Zitat von Wildes Herz
Unsinn. Pegida-Nebelbomben! Da haben wohl eher SIE sich "einen Bären aufbinden lassen". Als Wilders vor einigen Wochen in Dresden auftrat und forderte, dass syrische Kriegsflüchtlinge NICHT in Europa aufgenommen werden sollten, war der Jubel der Pegida-Demonstranten ohrenbetäubend. Pegida ist damit nachweislich NICHT für die Aufnahme von Kriegsflüchtlingen.
Soweit ich weiß meinte Herr Wilders, dass muslimische Flüchtlinge vorrangig von muslimischen Ländern aufgenommen werden sollten.

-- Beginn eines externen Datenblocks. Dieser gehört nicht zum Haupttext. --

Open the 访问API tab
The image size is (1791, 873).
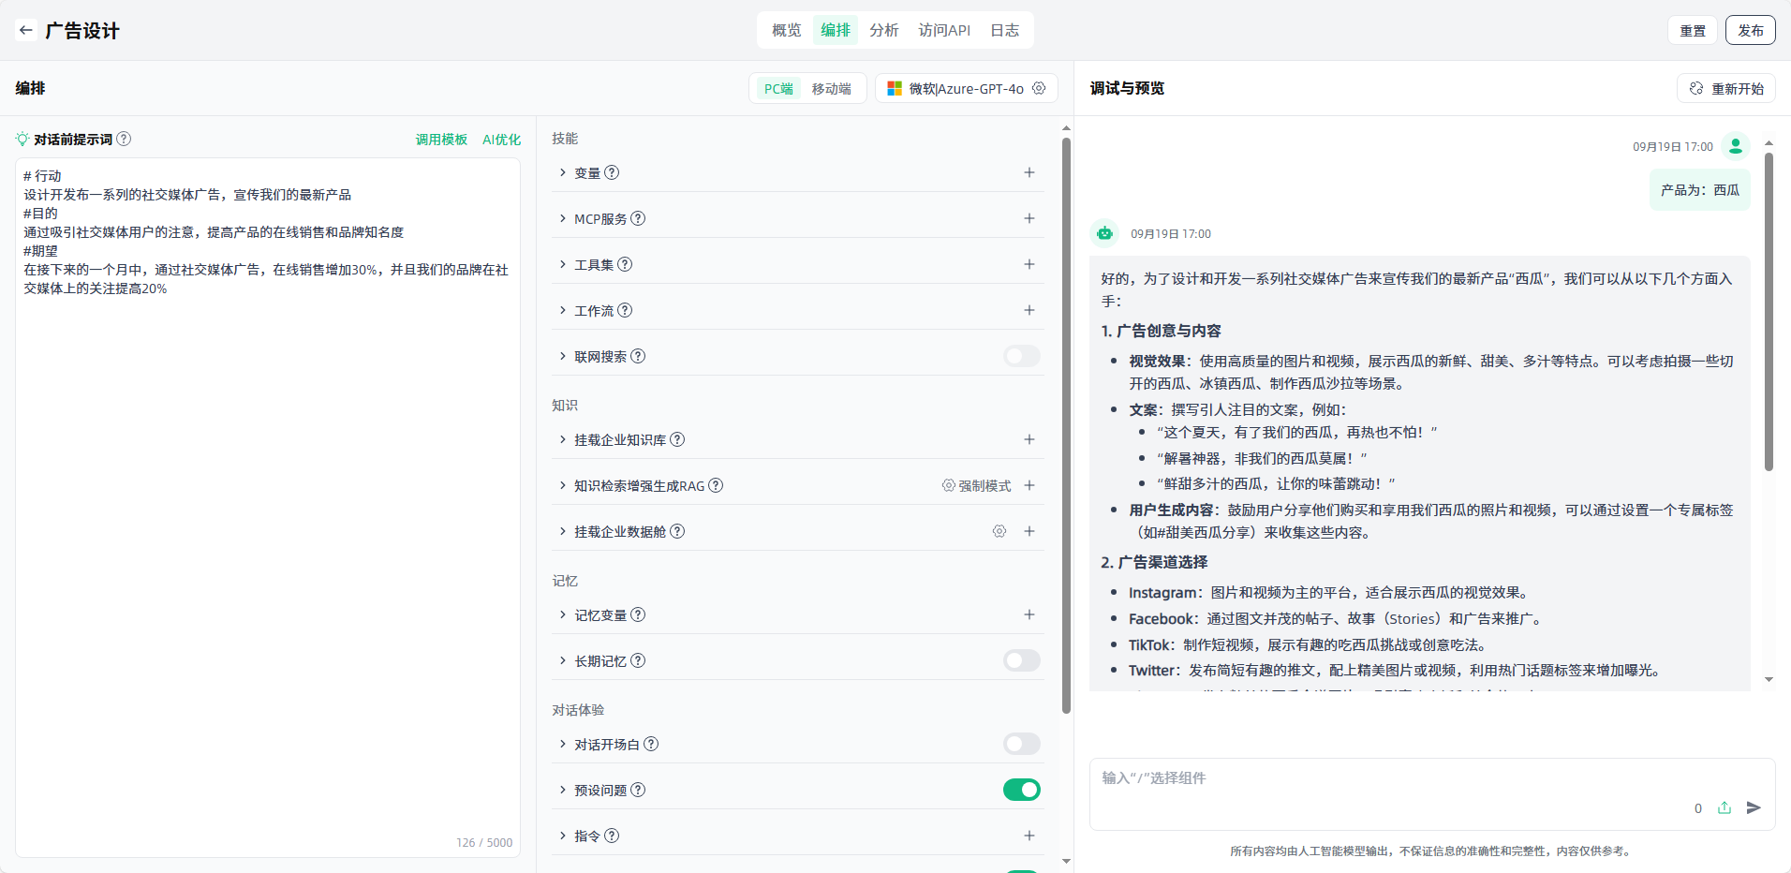tap(943, 30)
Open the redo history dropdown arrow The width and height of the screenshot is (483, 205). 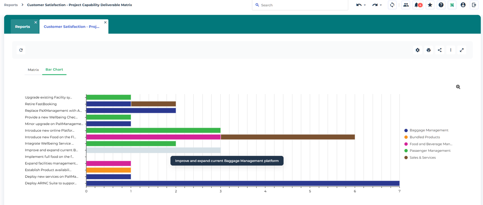381,5
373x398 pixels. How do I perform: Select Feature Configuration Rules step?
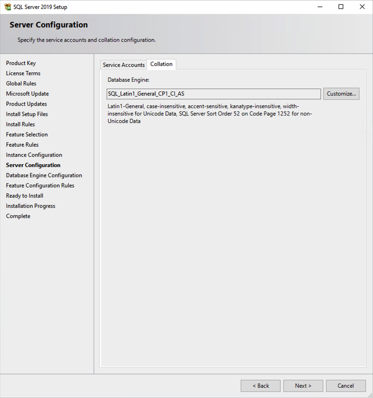40,186
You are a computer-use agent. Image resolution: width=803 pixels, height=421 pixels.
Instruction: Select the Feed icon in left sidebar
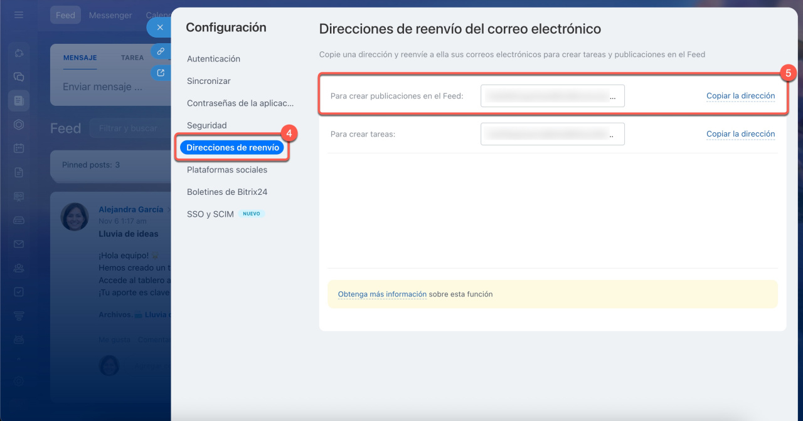[x=19, y=100]
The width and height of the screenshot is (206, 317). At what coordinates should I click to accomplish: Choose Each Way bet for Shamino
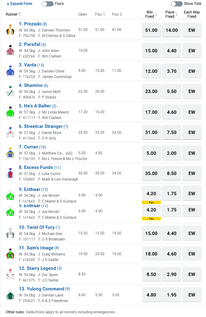pyautogui.click(x=192, y=91)
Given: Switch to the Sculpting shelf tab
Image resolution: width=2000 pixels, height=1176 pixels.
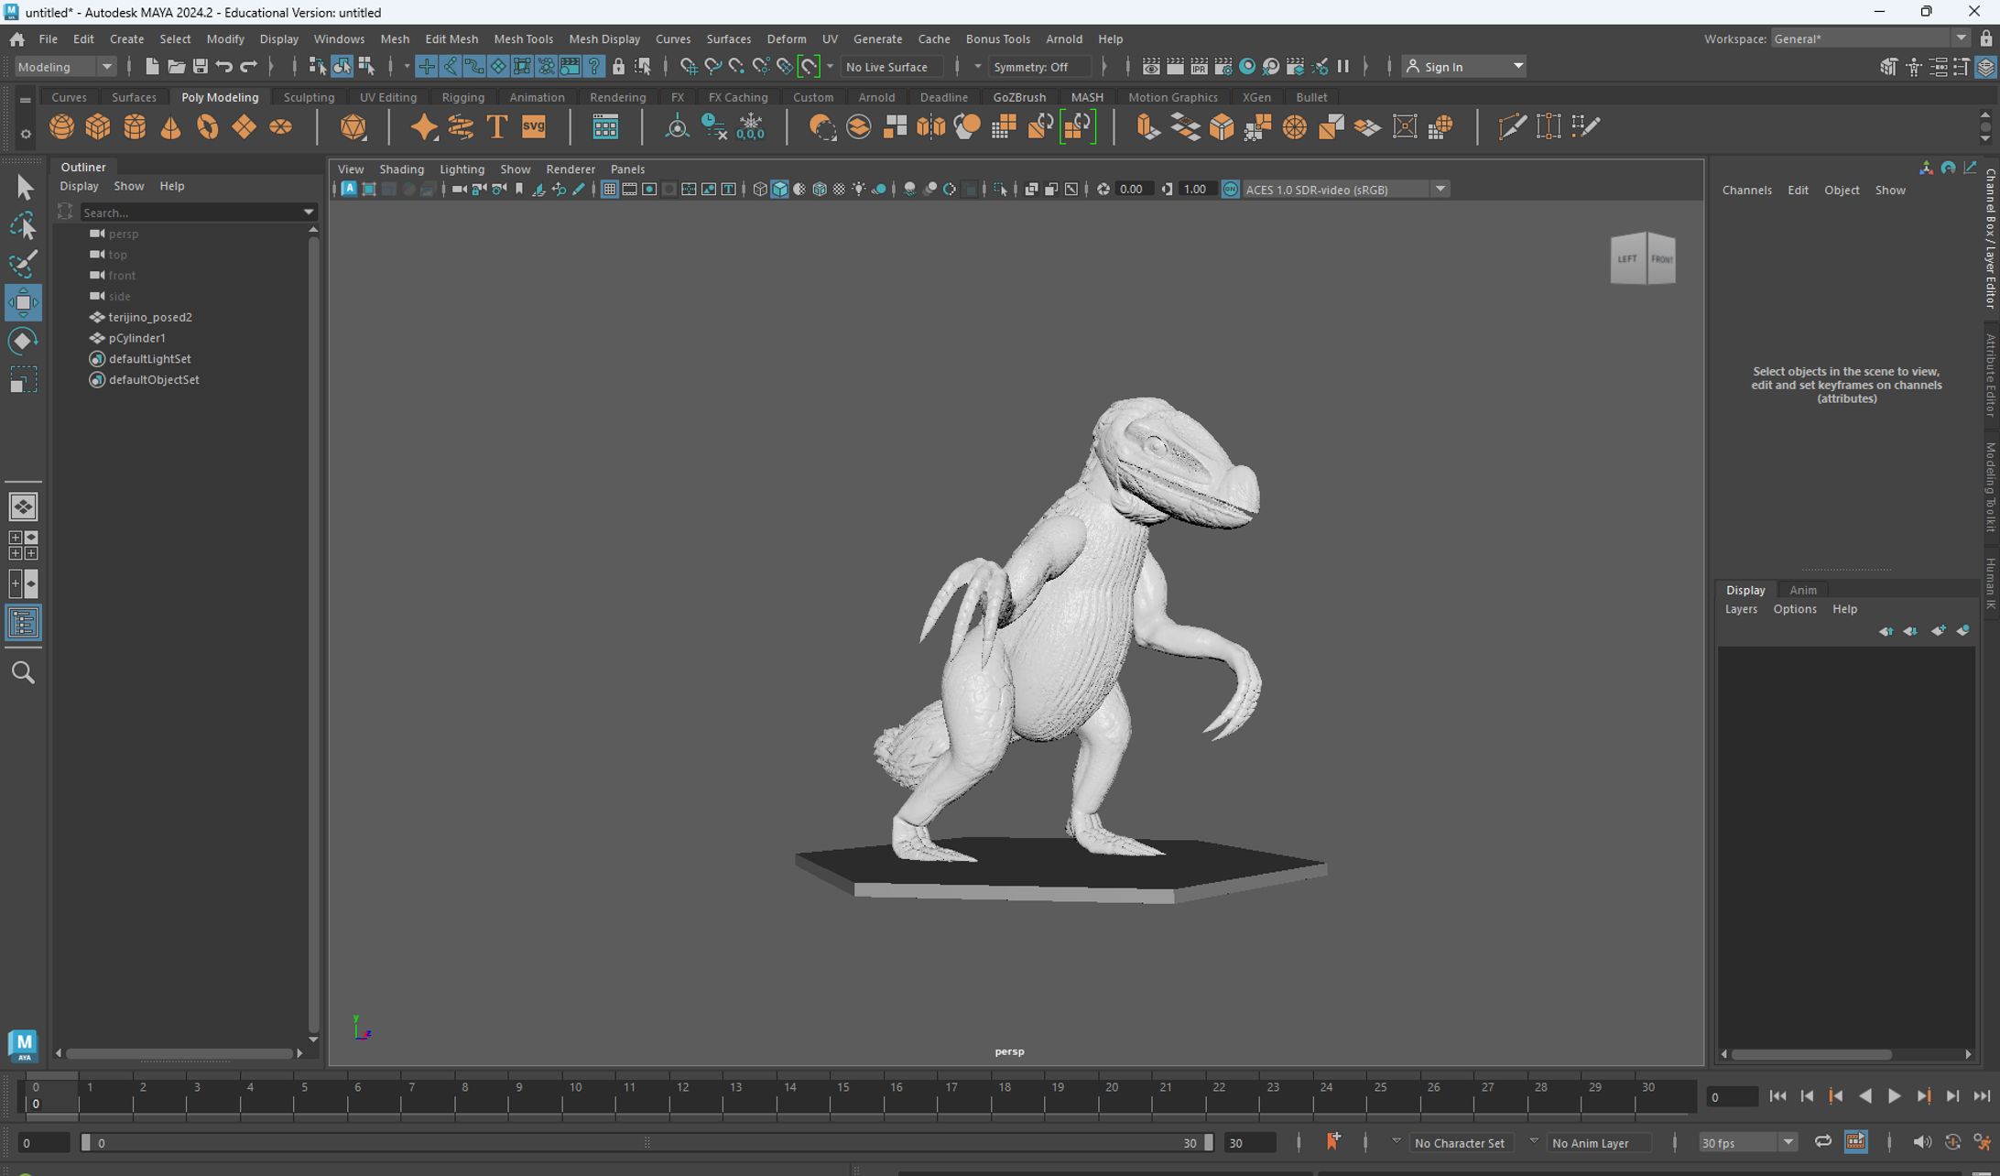Looking at the screenshot, I should click(309, 97).
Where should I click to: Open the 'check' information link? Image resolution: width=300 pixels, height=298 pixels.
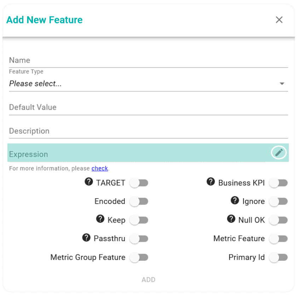(99, 168)
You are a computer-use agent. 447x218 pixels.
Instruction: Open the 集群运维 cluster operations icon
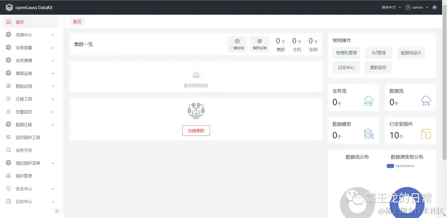260,41
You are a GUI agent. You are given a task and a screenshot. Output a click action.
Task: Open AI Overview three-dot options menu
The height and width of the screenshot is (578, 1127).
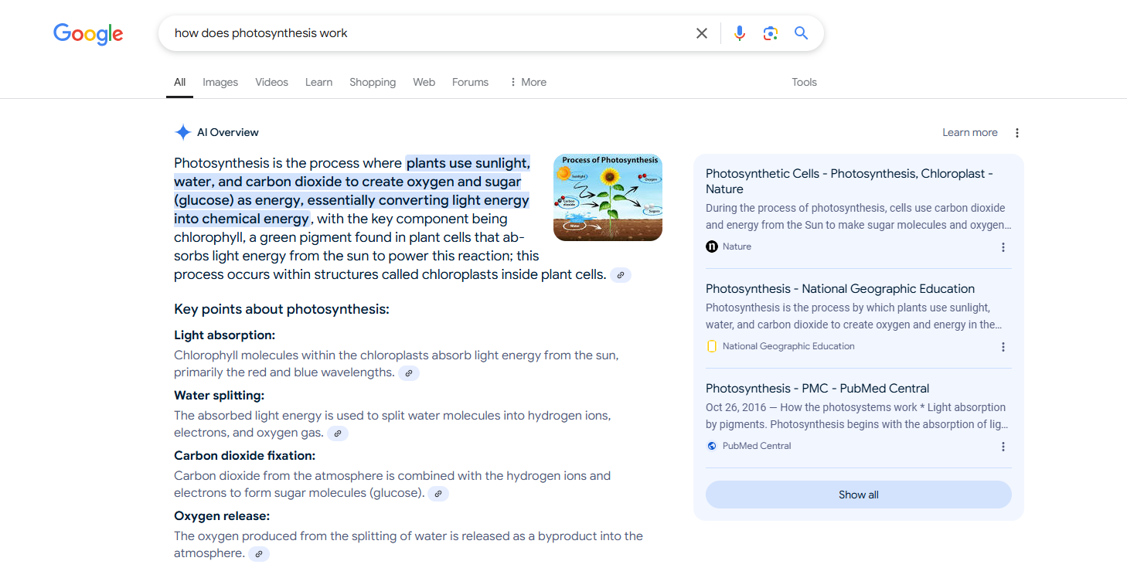(1017, 133)
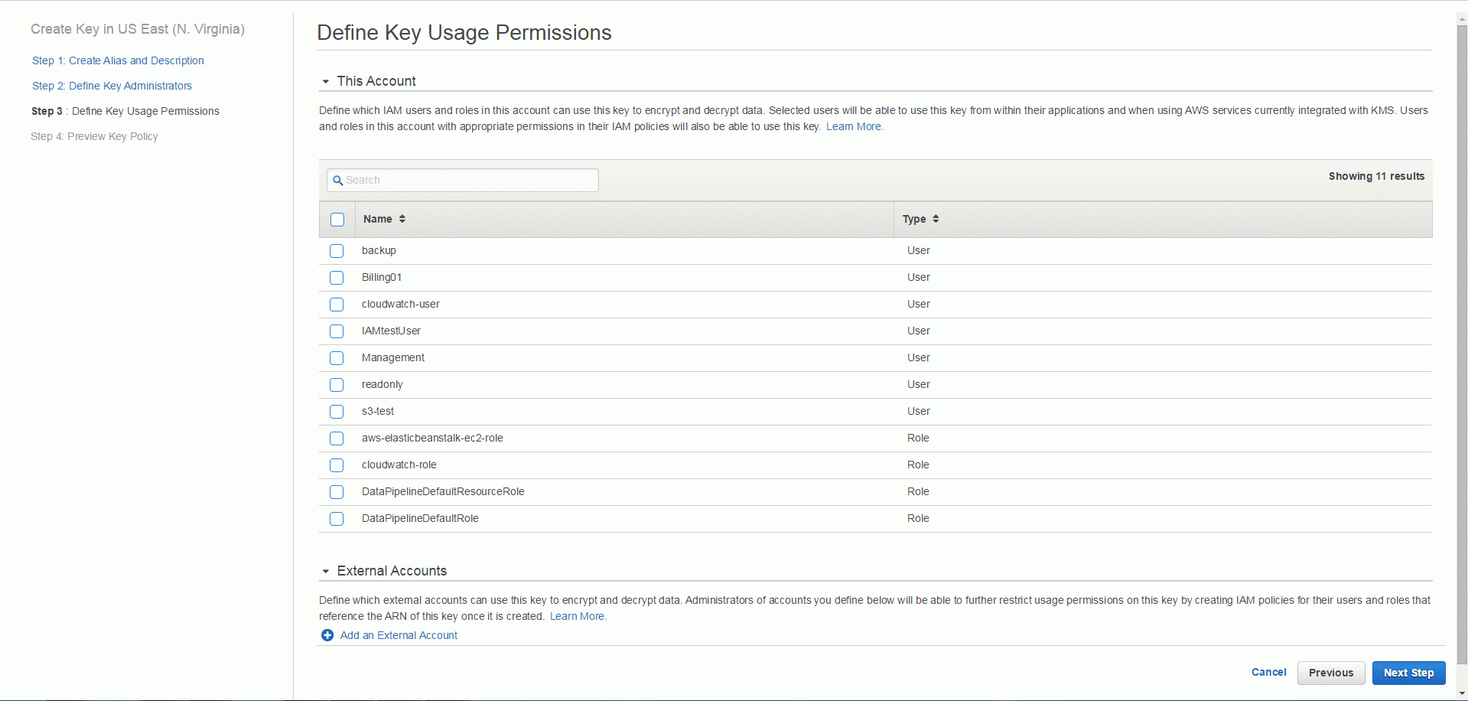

Die Idee ist ja auch nicht ganz abwegig, zumal es etliche muslimische Länder auf der arabischen Halbinsel gibt, die einerseits sehr wohlhabend sind und andererseits eine gehörige Mitschuld am fluchtbegründenden Bürgerkrieg haben.
Warum soll eigentlich immer Europa einspringen, wenn es irgendwo brennt?

Außerdem kann man an der Handhabung des Asylrechts im Einzelfall schon zweifeln, wenn wie in einem aktuellen Fall (Ruandischer Bürgermeister) Leute Asyl erhalten, die aktiv am Völkermord beteiligt waren. Man muss nicht jeden Flüchtling und Verfolgten aufnehmen. Einige sind nämlich Verbrecher und werden zu Recht verfolgt, die fliehen vor ihrer gerechten Strafe und sollten an die Strafverfolgungsbehörden ihrer Heimat ausgeliefert werden.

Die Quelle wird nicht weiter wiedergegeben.